Further, this rule applies to both express and implied employment contracts. Minor, 289 S.W.2d at 6 ("It is of the essence of a claim for services rendered over an extended period of time, under either an express or implied contract which does not fix the terms of employment or the time when compensation shall be paid, that the services must have been continuous. . .").
Here, Sommers has alleged that he and Employer entered into a written employment contract in 2001 for continuous employment without a specified end date; Sommers has alleged that the end of the term of his continuous employment with Employer occurred in November 2011; Sommers has alleged that Employer breached the terms of his written employment agreement by failing to pay him for hourly labor and bonus compensation as specified in his written agreement with Employer.
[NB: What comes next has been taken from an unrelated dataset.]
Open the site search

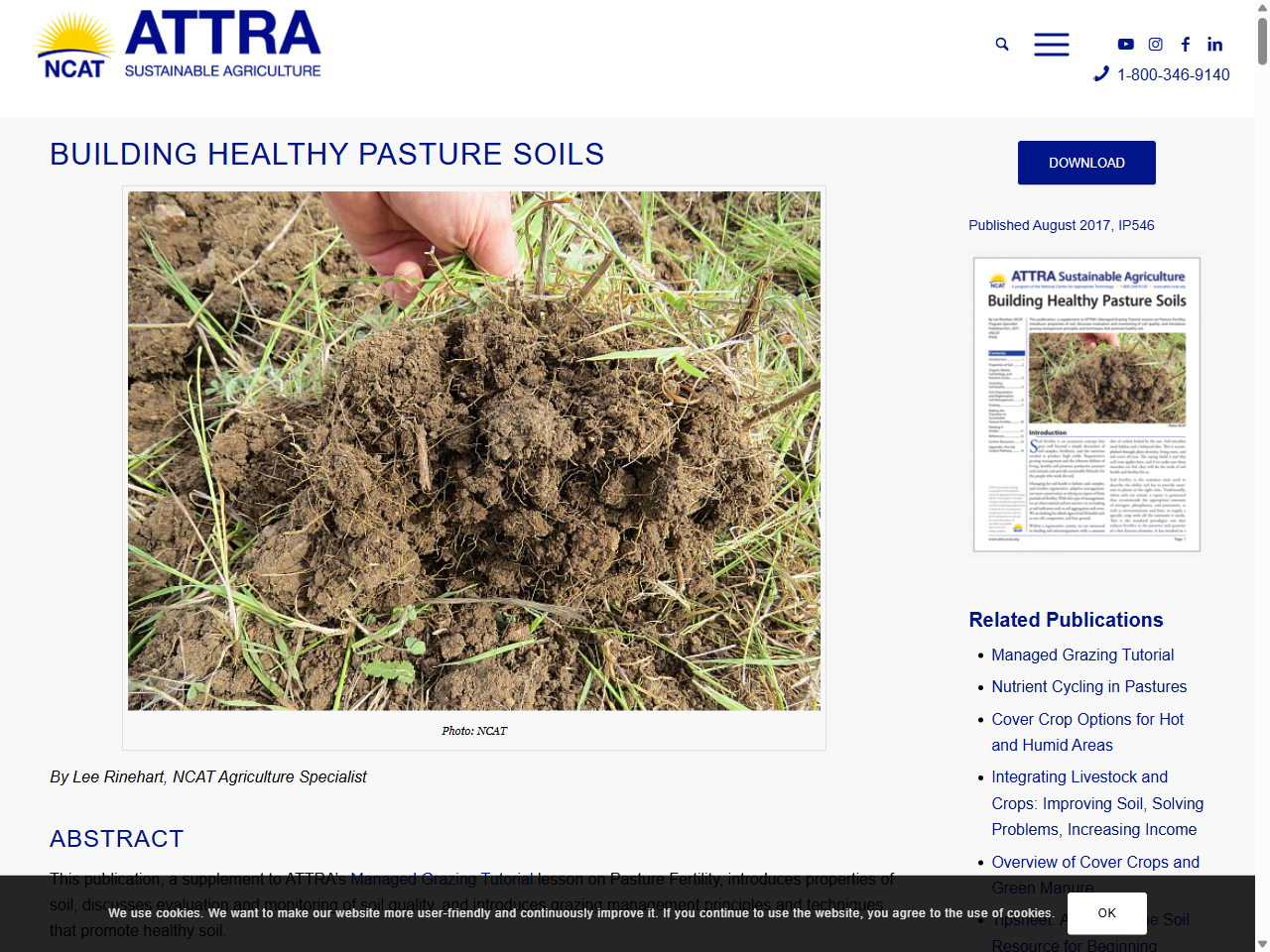(x=1001, y=44)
One of Employer's arguments on appeal is to challenge these "facts" as alleged in Sommers's petition. But, any such suggestion relating to a factual dispute is not appropriate at the motion to dismiss stage of the proceedings. Instead, we must accept as true the factual allegations from the petition in evaluating the propriety of granting a motion to dismiss the petition.
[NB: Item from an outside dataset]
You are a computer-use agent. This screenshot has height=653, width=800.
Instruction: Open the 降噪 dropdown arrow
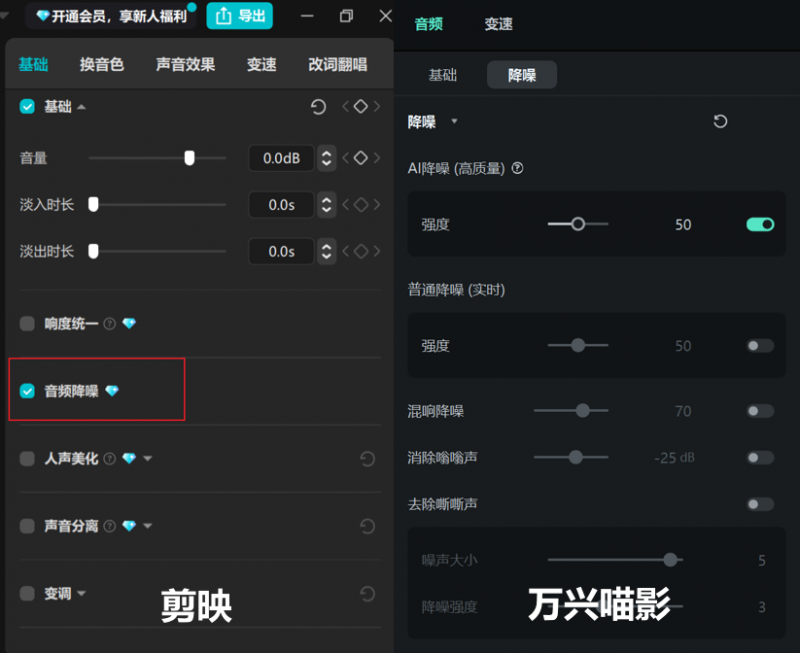[x=454, y=122]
On these facts, as long as Sommers filed his petition on or before November of 2021, it is timely. Sommers did so by filing his original petition on May 28, 2021. It was, thus, error for the trial court to dismiss Sommers's breach of contract claims against Employer on the basis that the claims were barred by the statute of limitations.
Nobody disputes on appeal that Sommers voluntarily dismissed his petition without prejudice on July 7, 2021; that the savings statute authorized Sommers to refile his petition within one year of the nonsuit; and, that Sommers refiled the lawsuit within that one-year savings statute-on July 6, 2022.
Sommers's point on appeal is thus granted on the limited basis for which it asserted relief-to reinstate his claims against Employer (Counts 1 and II of his petition) for breach of contract.
Conclusion
The judgment of dismissal of the trial court is reversed as to Sommers's breach of contract claims against Employer and affirmed in all other respects. We remand the case to the trial court for further proceedings consistent with today's ruling.
Edward R. Ardini, Jr., Presiding Judge, Cynthia L. Martin, Judge, concur.